# Repaired pulley on my vintage mower



## Chris Hamel (Jul 23, 2022)

When I shut my mower down , I noticed the blade kept spinning.   After further inspection, I realized the pulley had broken.  After a hassel getting it off I decided I could machine a new hub and weld it to the rest of the pulley
First thing I did was  chuck the stamped steel part of the pulley and bore out the center so it was round and concentric.  




	

		
			
		

		
	
 I then machined a new hub out of 2 inch mild steel.  After welding the two pieces together⁰ my mower was back in working order.  I really felt good repairing the pulley since a new one would have cost a small fortune and might have been hard to locate due to the 1 inch bore.


----------



## Nutfarmer (Jul 23, 2022)

Good save.

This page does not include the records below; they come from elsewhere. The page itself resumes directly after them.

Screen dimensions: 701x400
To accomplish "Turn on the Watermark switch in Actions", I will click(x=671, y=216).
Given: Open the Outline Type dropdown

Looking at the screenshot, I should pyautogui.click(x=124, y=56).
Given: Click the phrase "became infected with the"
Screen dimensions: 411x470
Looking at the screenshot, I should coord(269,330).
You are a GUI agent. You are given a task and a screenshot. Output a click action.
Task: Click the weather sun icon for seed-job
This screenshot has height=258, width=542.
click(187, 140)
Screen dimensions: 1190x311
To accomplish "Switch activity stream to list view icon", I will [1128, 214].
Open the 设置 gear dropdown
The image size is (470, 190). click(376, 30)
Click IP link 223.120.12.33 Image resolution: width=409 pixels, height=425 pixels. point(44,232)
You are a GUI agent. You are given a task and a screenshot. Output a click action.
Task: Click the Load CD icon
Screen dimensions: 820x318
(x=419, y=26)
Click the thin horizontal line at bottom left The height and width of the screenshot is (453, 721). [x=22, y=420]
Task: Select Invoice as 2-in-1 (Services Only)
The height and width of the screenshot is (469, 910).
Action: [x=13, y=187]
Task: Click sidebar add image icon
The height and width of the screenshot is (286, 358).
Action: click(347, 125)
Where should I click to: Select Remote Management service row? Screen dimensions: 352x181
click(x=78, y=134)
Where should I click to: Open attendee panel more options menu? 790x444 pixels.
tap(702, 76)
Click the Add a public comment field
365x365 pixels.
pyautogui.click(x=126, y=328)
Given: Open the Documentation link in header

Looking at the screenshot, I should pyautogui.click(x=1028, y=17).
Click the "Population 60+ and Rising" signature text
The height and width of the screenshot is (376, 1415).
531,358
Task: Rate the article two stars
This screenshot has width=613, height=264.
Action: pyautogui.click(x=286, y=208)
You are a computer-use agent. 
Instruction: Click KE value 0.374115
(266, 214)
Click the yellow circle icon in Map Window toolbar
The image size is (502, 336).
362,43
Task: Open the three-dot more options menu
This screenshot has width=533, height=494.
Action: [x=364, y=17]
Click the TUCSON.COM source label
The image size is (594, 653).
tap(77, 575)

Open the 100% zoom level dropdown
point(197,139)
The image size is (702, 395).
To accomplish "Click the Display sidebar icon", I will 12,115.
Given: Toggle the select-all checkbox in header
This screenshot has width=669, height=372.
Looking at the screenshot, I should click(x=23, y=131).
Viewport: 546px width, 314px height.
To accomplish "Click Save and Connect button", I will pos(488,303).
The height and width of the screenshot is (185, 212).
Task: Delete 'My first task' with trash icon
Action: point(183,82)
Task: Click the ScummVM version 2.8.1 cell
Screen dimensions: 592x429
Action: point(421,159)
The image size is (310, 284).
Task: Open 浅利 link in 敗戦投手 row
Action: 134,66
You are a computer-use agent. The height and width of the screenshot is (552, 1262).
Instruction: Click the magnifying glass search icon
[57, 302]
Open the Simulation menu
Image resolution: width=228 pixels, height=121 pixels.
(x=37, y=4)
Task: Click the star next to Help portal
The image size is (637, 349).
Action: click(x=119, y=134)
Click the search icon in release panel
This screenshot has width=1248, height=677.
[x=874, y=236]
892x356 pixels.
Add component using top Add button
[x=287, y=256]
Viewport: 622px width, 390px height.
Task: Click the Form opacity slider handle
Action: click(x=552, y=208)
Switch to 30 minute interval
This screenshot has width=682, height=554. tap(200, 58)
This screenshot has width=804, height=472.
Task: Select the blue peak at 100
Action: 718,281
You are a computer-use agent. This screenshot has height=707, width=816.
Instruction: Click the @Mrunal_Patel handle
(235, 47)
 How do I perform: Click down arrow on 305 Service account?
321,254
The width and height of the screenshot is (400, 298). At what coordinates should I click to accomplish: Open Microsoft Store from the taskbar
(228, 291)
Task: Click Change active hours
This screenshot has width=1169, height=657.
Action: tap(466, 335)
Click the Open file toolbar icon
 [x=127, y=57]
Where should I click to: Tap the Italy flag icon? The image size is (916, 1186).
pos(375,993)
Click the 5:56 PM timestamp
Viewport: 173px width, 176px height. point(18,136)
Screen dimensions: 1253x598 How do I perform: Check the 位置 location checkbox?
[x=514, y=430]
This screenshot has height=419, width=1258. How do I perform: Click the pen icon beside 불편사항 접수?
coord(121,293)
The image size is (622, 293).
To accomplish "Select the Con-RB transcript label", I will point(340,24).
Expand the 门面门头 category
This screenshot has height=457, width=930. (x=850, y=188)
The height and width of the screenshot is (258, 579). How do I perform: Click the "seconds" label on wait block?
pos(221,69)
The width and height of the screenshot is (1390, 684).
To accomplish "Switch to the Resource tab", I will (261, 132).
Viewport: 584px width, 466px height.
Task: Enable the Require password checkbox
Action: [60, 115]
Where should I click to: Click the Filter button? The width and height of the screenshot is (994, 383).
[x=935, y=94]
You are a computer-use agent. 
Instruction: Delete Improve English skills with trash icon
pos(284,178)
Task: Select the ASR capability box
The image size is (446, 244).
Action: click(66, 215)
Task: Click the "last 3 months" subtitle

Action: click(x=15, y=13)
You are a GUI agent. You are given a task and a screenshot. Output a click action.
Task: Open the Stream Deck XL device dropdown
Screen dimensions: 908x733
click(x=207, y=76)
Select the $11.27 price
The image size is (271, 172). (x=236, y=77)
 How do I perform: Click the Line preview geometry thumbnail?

The price and availability of parts now days can be a problem.


----------



## FOMOGO (Jul 23, 2022)

Nice work. I've been doing a lot of mower repair this year myself. Hate to get rid of something that still does the job. Mike


----------



## markba633csi (Jul 24, 2022)

Nice Kee mower, worth saving


----------



## Chris Hamel (Jul 24, 2022)

Love mowing with old high wheel mower


----------



## mattthemuppet2 (Jul 24, 2022)

Nice fix!


----------